Certainly this fall it’s not going to be widely available. Looking forward to January 2021, if they have batches of this vaccine that are ready to go out, then they’re going to be distributed according to a national plan. There’s been recommendations and some strategy that’s been put forward for vaccine distribution. I think people agree that it will first go out to really high-risk groups, so people who are most at risk of getting infected, which would be front-line health care workers, ambulance drivers, first responders. Shortly after that, it would be people who are at increased risk for dying of COVID-19, so people with really severe risk factors, which are obesity and multiple comorbidities like heart disease and cancer, and then people who are 65 and older. For most people, we’re not going to be first in line and we’re going to have to wait. It’s not going to be the type of thing where you can just go down to your local pharmacy and ask for it. It’s going to be distributed and essentially rationed in the beginning.

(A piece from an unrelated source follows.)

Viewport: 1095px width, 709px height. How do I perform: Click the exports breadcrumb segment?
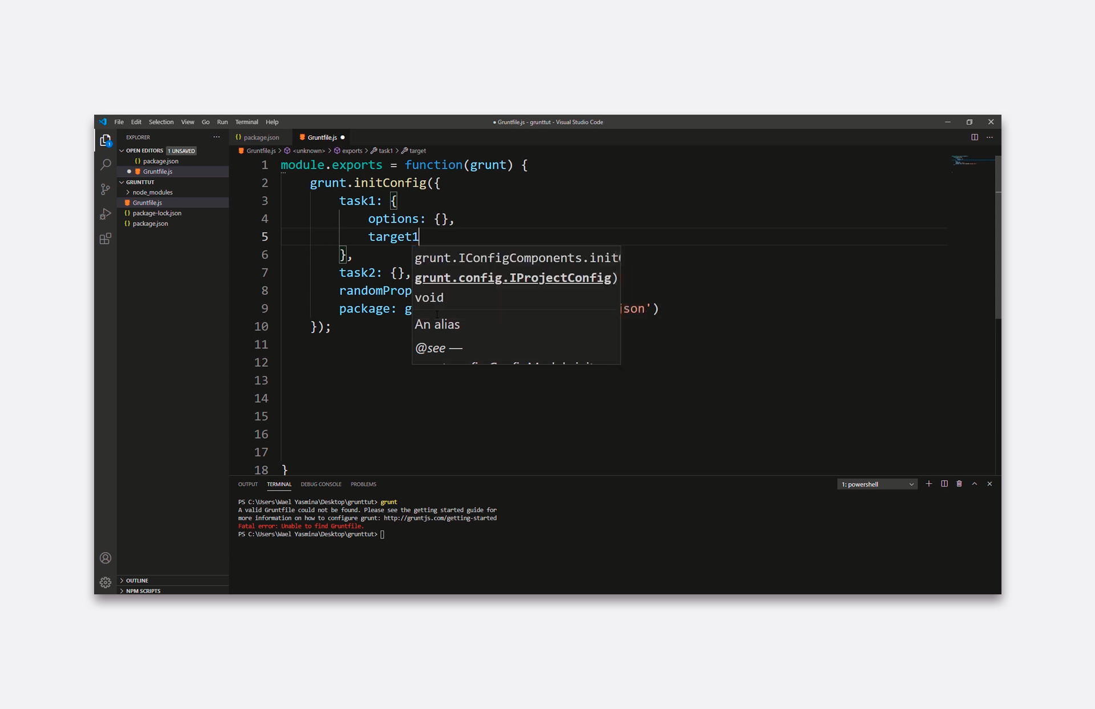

Why can’t we just rely on the Pfizer vaccine?
This vaccine in particular is a little bit delicate. You have to keep it really cold when you store it—minus 80 degrees Celsius. That is very tough for resource-poor settings, and it’s actually tough for a lot of regular clinics in most communities. They’re going to have to develop a lot of logistics to make that feasible. One of the things that people are hoping for is that one of the other vaccines will be able to be stored just in your refrigerator, because those of course would be much easier to transport and get out to rural clinics.
The other thing is we really don’t know very much at all about this Pfizer data. We don’t know if it was only in one age group. Elderly people over 65 typically have lower antibody levels after vaccination. As you get older, your immune system just isn’t as robust. Oftentimes, to be protected, older folks have to get either a higher dose of a vaccine or maybe an extra booster. We don’t know yet if in their data they’re able to even see that. Probably not—they probably have to wait. There may be a scenario where their vaccine is great in people under 65, but over 65 it’s not as potent. Then maybe there’ll be another vaccine in the portfolio that is more potent, particularly within that age group. Similarly, think about pregnant women or women who might become pregnant. For the most part, pregnant and breastfeeding women are excluded from these studies, as are kids under 12, and the vaccines may have very different profiles in those different groups.

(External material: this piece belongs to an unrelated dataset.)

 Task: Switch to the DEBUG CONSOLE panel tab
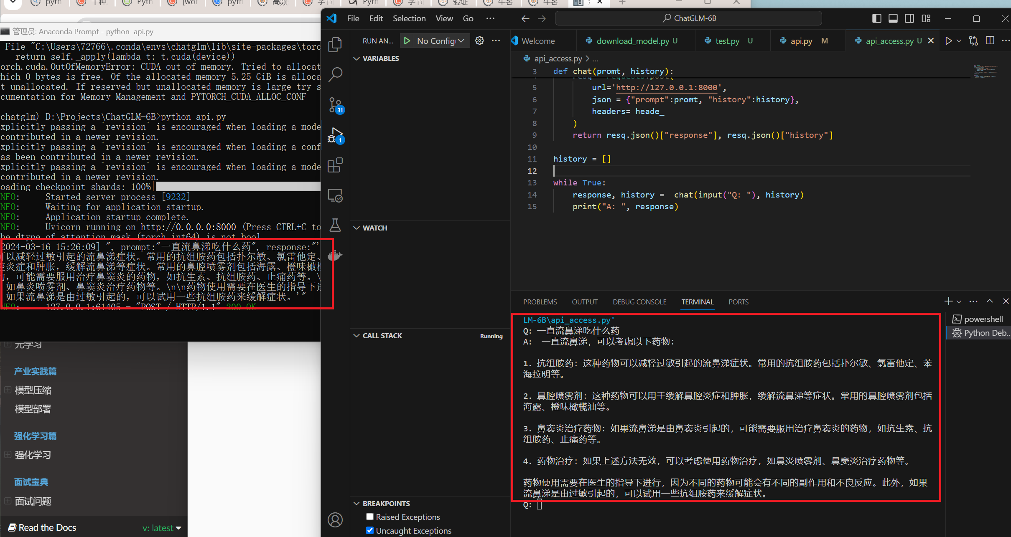pyautogui.click(x=639, y=302)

Then, the biggest thing is just to think about numbers. If one vaccine company says, “We have 15 million doses available,” and then another vaccine turns out to be pretty good and it also has 15 million, then right there you’ve doubled your national inventory. We are so far from the numbers that you would need to cover everybody in the U.S. and globally. The more vaccines you have, the more products you have on your shelf.
Will these other pharmaceutical companies be able to steer their research so that they develop vaccines that are, say, more resilient in different temperatures or more effective for certain age groups?
The current portfolio of vaccines that are in efficacy testing in the United States and Europe include a pretty wide range of platforms, some of which can be stored at refrigerator temperature. For example, the Johnson & Johnson vaccine can be stored at 2 to 8 degrees Celsius. The portfolio that’s developed over time with all of these different companies jumping in is rational. Some of the leadership has been working on this, and some of it is also just organic that different companies come to the table with different platforms. They do already right now cover a wide range of doses, adverse event profiles, storage conditions. There’s a great diversity of them.